Rights groups urge govt to reveal details of Cyber Security Bill

After the Defence Ministry gave the green light to the Cyber Security Bill yesterday, human rights organizations urged the government to reveal details of the bill for public scrutiny.

Amnesty International (AI), iLaw, an internet based human rights advocacy group, and Thai Netizen Network (TNN), a civil society group advocating internet freedom, on Tuesday, 1 March 2016, issued a joint statement to demand that the authorities disclose to the public the Cyber Security Bill, the Protection of Personal Information Bill, and the amended draft of the Computer Crime Act.

“The draft bills are not available to the public, and we think that the people must be informed about them, so that they can discuss whether the contents should be subjected to change or not,” BBC Thai quoted Yingcheep Atchanont, communications officer of iLaw, as saying.

The three human rights organizations said that the draft bills on use of the internet which are now being considered by the cabinet have to be in line with international human rights principles especially the UN principles on digital privacy.

In 2015, the junta’s cabinet approved in principle eight proposed bills which they claimed were to prepare Thailand for the “digital economy”.

The eight draft bills included a Bill for the Development of the Digital Economy and Society, a Cyber Security Bill, a Protection of Personal Information Bill, an amended draft of the Computer Crime Act, and an Electronic Transaction Bill.

The parliament earlier last year passed a law to change the title of the Ministry of Information and Communications Technology (MICT) to the Ministry of Digital Economy and Society (MDES). The MDES will be the main agency overseeing the digital economy.

Despite the junta’s rhetoric that the bills would speed the development of the digital economy of the country, six rights groups said in a statement that the real purpose of these bills was merely to tighten national security and the state monopoly over telecommunication resources.

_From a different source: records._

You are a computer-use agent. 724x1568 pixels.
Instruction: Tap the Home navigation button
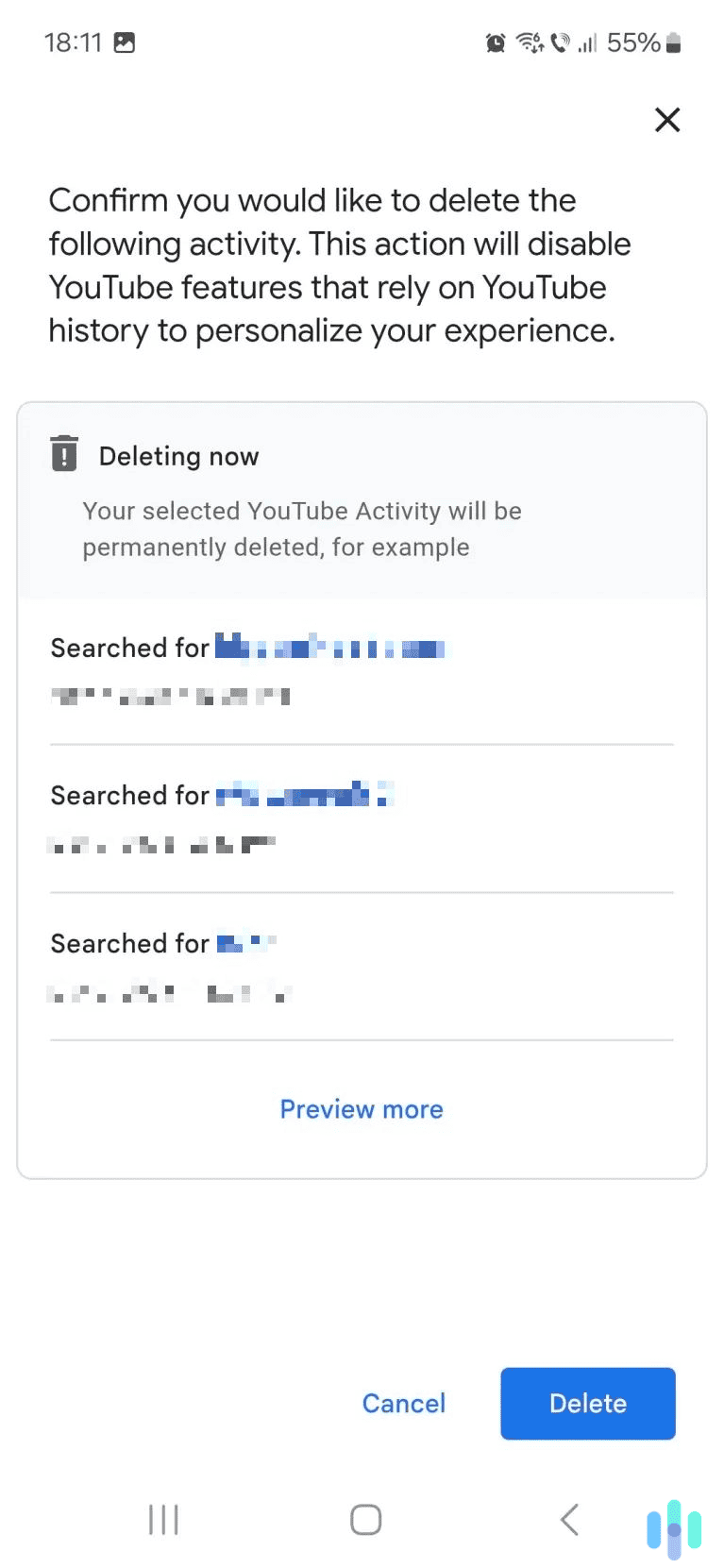[364, 1519]
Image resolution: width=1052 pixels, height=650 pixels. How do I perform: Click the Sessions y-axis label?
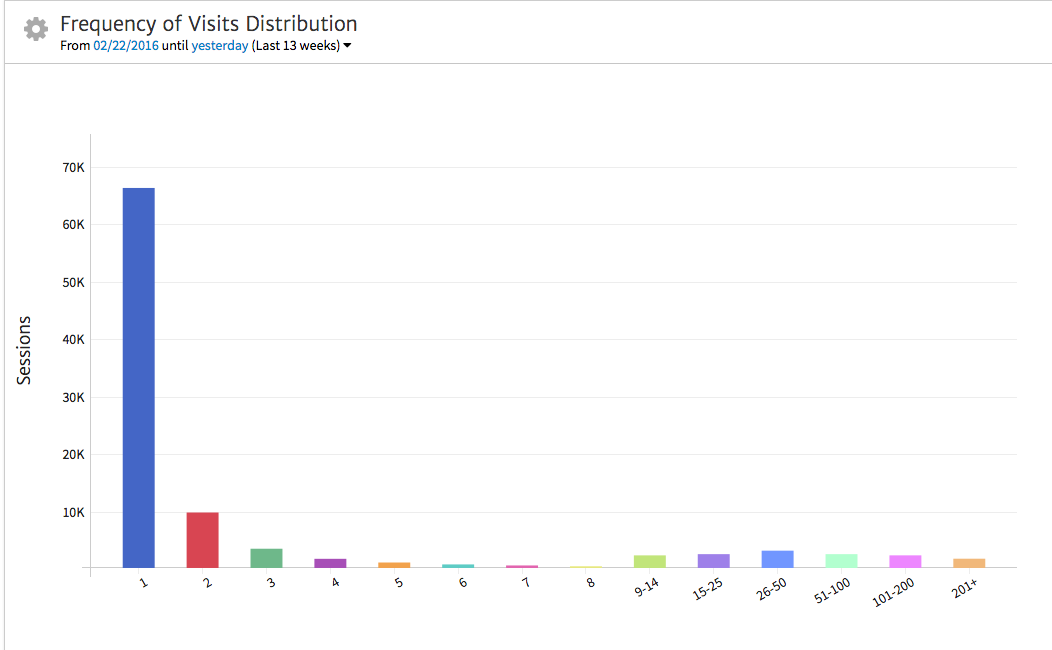tap(25, 350)
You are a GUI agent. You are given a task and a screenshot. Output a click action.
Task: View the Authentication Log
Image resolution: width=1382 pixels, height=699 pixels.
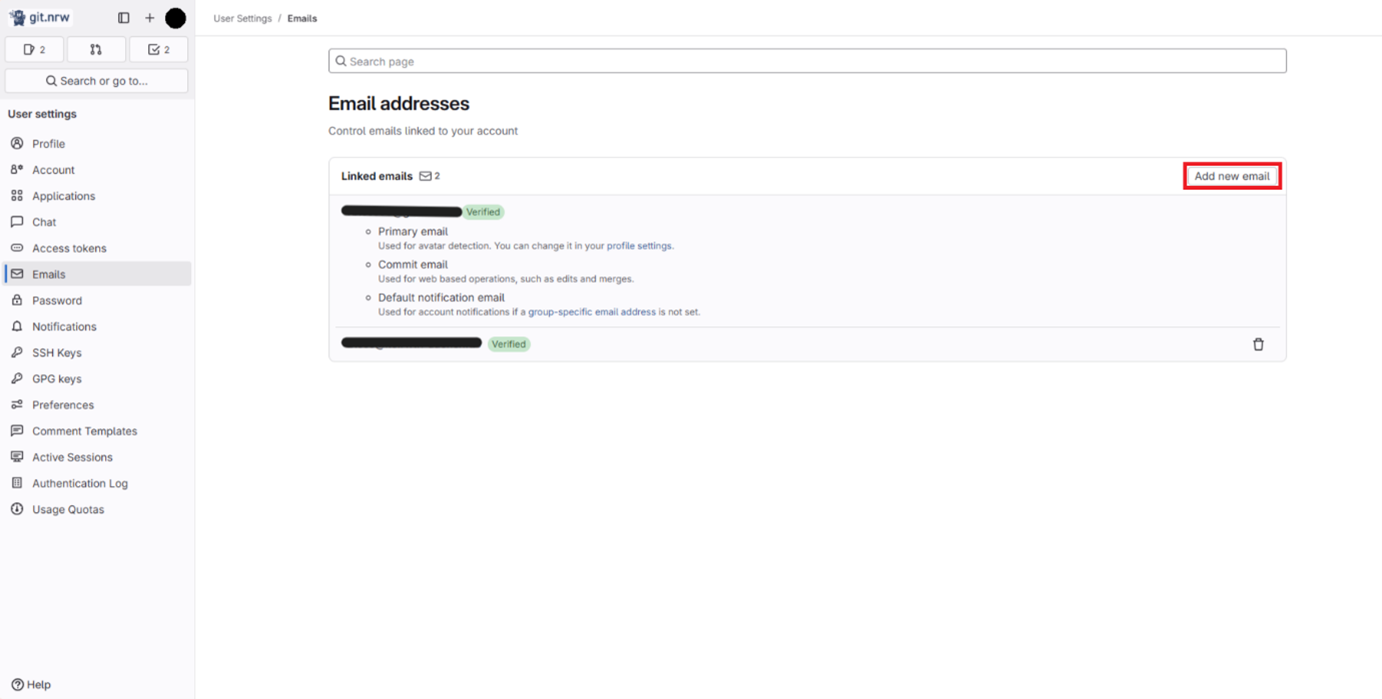pos(78,483)
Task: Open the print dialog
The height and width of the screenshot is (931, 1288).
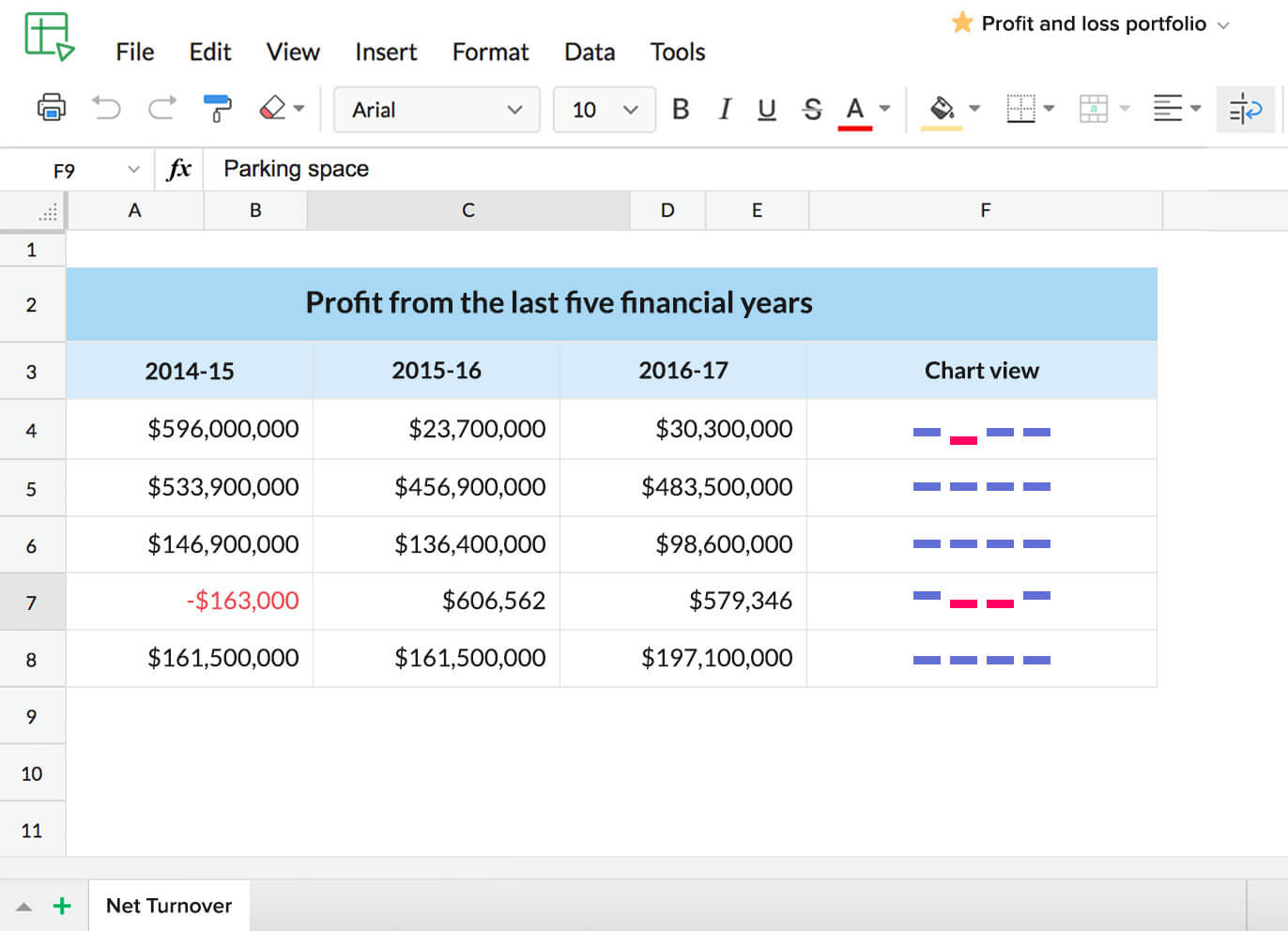Action: tap(52, 109)
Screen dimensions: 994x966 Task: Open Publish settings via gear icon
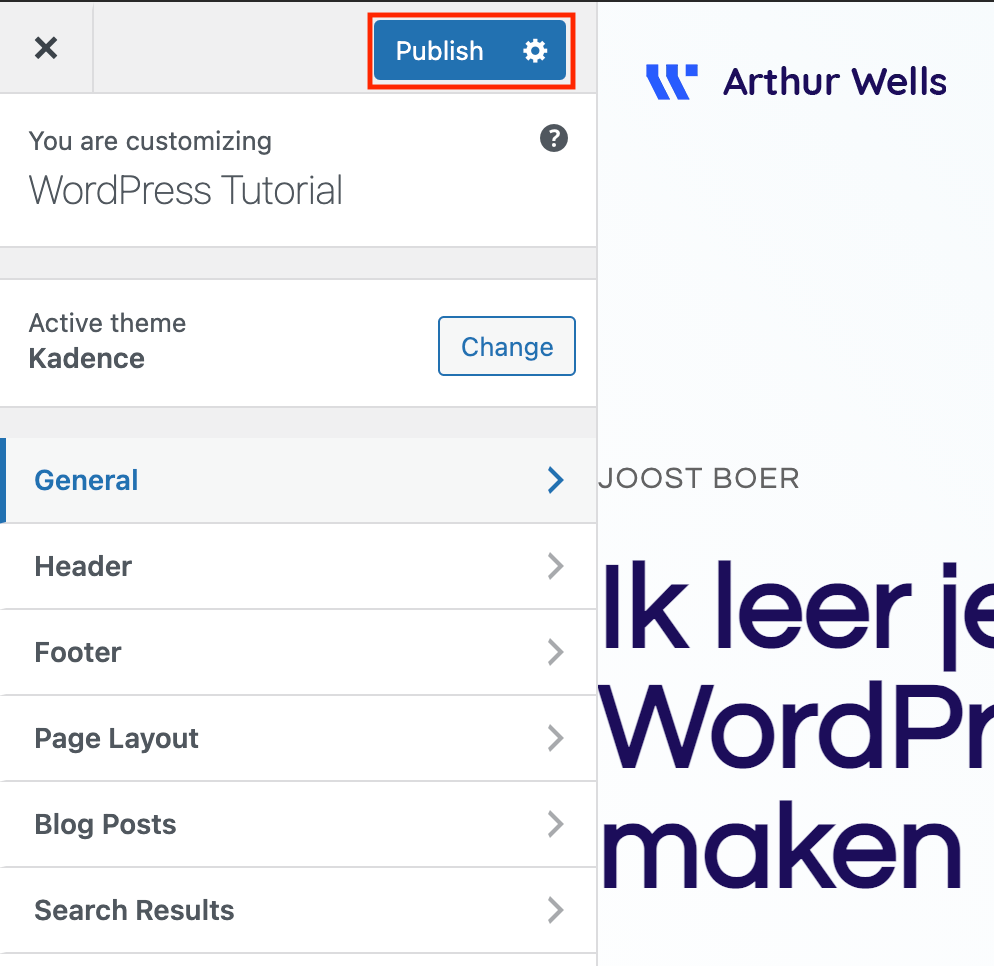point(536,51)
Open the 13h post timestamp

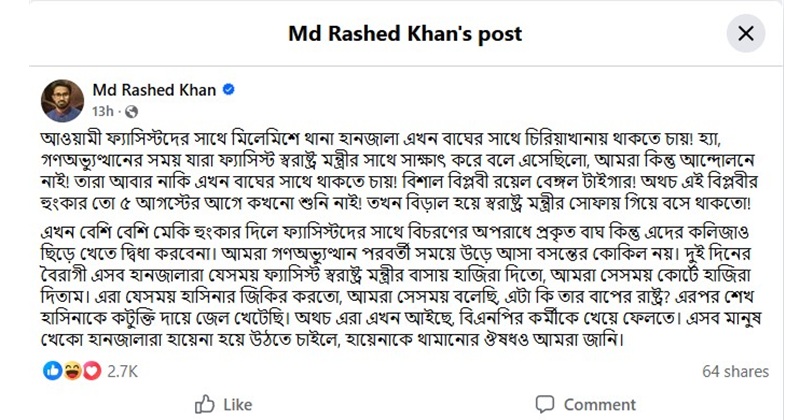pos(103,111)

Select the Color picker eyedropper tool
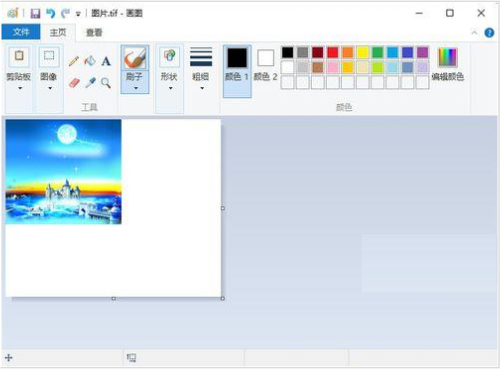point(90,83)
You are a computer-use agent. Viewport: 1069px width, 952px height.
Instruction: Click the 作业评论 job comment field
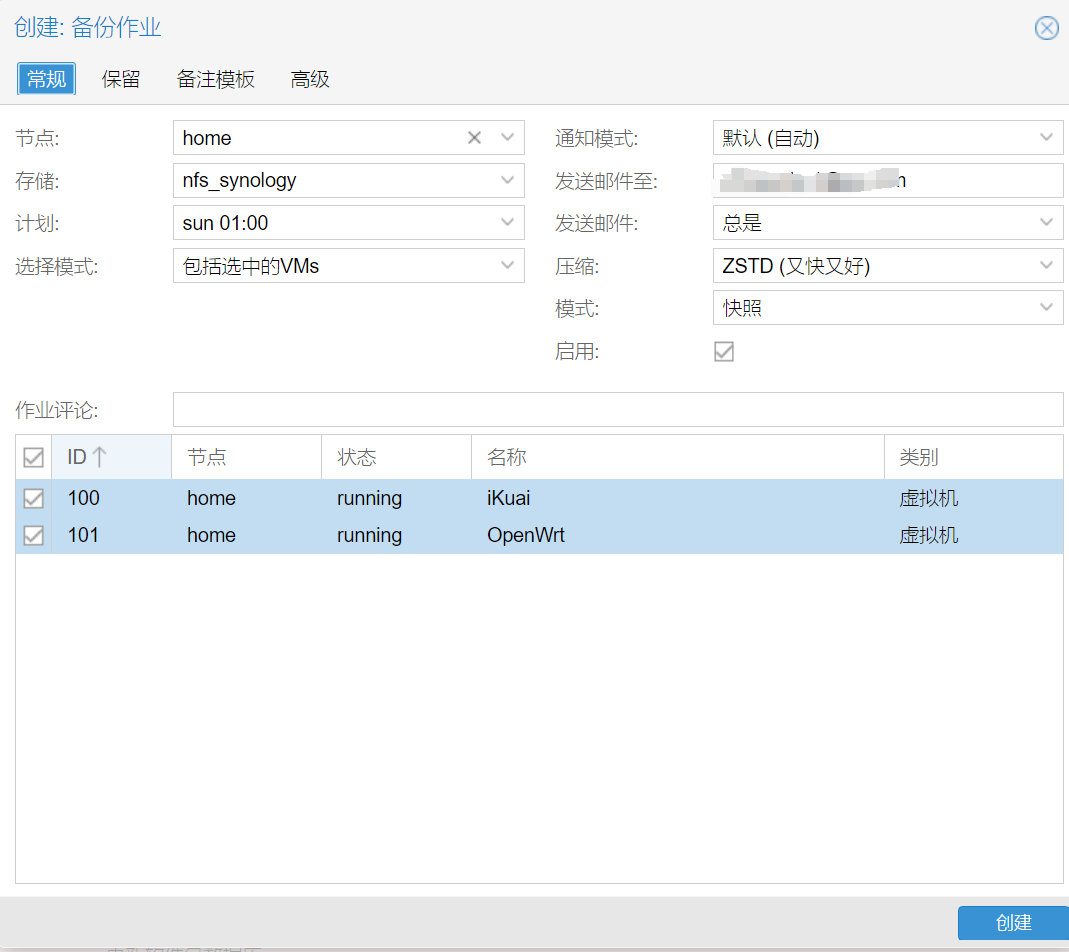[617, 410]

Arthit Suriyawongkul, coordinator of TNN, last year gave an example of this worrying trend. He said that the proposed Protection of Personal Information Bill, which has existed only as a draft for several years, originally had three representatives from related civil society organizations on the Committee on Protection of Personal Information. But the junta cut the seats of the civil society representatives and replaced them with people from national security agencies.    

According to BBC Thai, Uttama Savanayana, the MDES Minister, said that out of the eight bills the most urgent ones which the Ministry already submitted to the cabinet last month are the amended draft of the Computer Crime Act and the Bill for the Development of Digital Economy and Society.